The car cut through downtown Tokyo as night fell, and the city came alive around them.
Through the window, Daisy watched the streets fill — people pouring out of offices, crowding the sidewalks, diving into the rhythm of a night that existed to help them forget the day. On the surface, nothing but light and motion and energy.
Below it, other currents moved.
Yakuza members moved through the city's arteries, collars open enough to hint at tattoo work, acting like they owned every square meter of ground they crossed. Ordinary people flowed around them without eye contact. The police saw it and didn't intervene.
Government authority in retreat. Criminal organizations filling the vacuum. Regular citizens with no recourse, no protection, and few options — the lucky ones eventually joined the same organizations they'd spent years resenting. The unlucky ones got recruited by HYDRA, conditioned, and turned into disposable soldiers.
The Yashida family's influence over this country ran too deep. Its decline was already sending shockwaves through the national economy, and the social problems were only accumulating.
The car stopped in front of a compound that seemed to swallow the surrounding landscape whole.
Daisy stepped out and found a middle-aged man waiting at the gate.

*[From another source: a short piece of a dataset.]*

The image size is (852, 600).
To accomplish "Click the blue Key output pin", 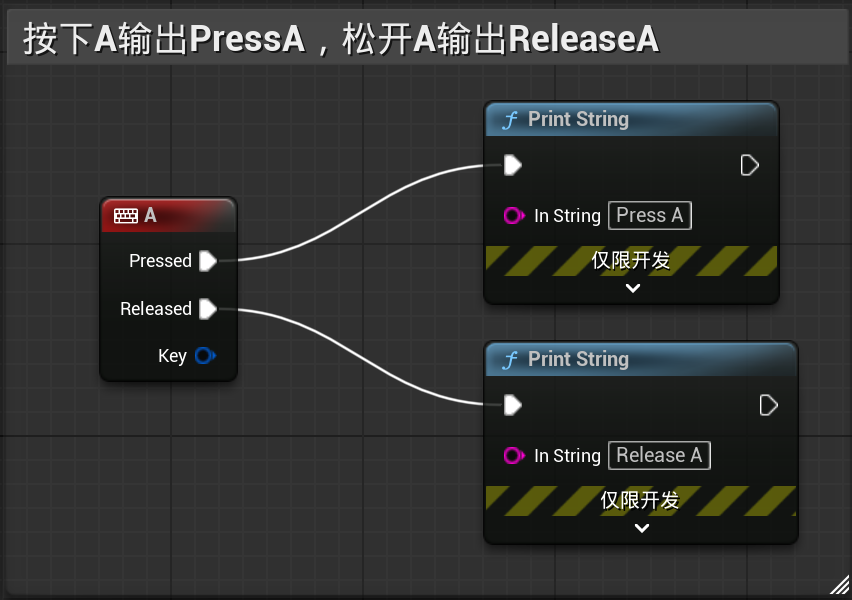I will [x=204, y=356].
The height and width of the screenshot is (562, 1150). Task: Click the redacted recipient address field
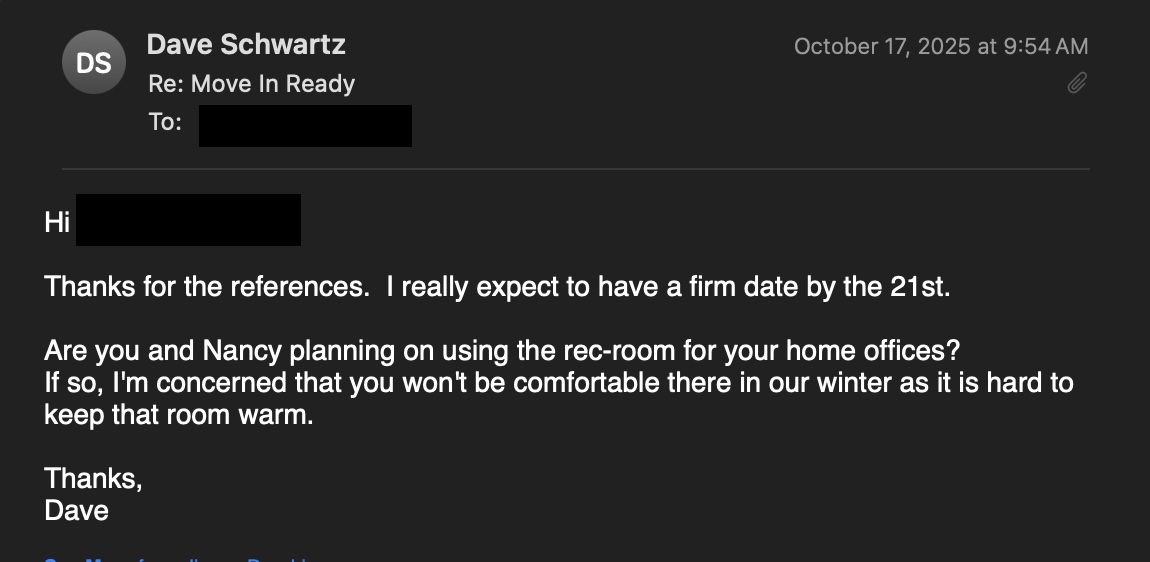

His face was hard and watchful. Suit pressed, hands clasped at his stomach, posture rigid. Shingen Yashida in person. She hadn't expected him to come out to the gate himself — this was the advantage of arriving under SHIELD's name. Whatever he thought of her personally, the organization commanded a certain deference. Her reception was already considerably warmer than Logan's would be.
The Yashida compound sat on the outskirts of the city, in the borderland between Koto Ward and Edogawa Ward — a location chosen for space and privacy. The estate backed up against Tokyo Bay. Standing at the front gate, she could already hear the faint rhythm of waves. A fine place to rest and recover, or to spend a holiday.
Also, she noted privately, an excellent location for a massacre. If enemies came to the door out here, you could shout yourself hoarse and nobody would come.
She wasn't anyone important in this meeting — not really. And Shingen Yashida, whatever his actual power in the family, was still the one who had agreed to see her. The tension in his face told her he was a man who kept track of every slight.
Daisy was deliberate about it. She stepped forward, gave a small, respectful nod, greeted him in Japanese, and then extended a gift box she'd brought specifically for him.
In Japan, the protocol was non-negotiable. Arriving at someone's home for the first time without a gift was worse than arriving late. And given who she was dealing with — a clan head, even a diminished one — a box of sweets would have been an insult.
She'd thought carefully.
Shingen Yashida was known to appreciate fine blades. SHIELD's collection included several notable pieces. But presenting swords at an opening visit carried the wrong connotation — too confrontational, more challenge than courtesy. She'd compromised.
What she'd chosen was a scroll: a hand-copied sutra from the Rinzai Zen master Kaisen Jōki, dating to the Sengoku period. Kaisen had been appointed head abbot of Erin-ji by Takeda Shingen — the legendary warlord — and Takeda's armies were known for the famous Fūrinkazan battle standard.
The name resonance was deliberate. Takeda Shingen, Yashida Shingen. A shared kanji, a harmonious pairing. Auspicious, in the way that mattered here.
Buddhism in Japan wasn't casual, and a sutra couldn't go wrong.
Shingen Yashida led her through the main gate. A servant appeared with tea. Moments later, one of his aides leaned in and murmured something close to his ear. Daisy felt the shift in his vibrational frequency — subtle, barely registering — but his posture toward her warmed by a measurable degree.
The Adamantium was handled quickly. It had already been arranged; there was no reason to revisit it. The Yashida stockpile was substantial, measured in tons. Providing a few pounds to SHIELD cost them nothing worth counting.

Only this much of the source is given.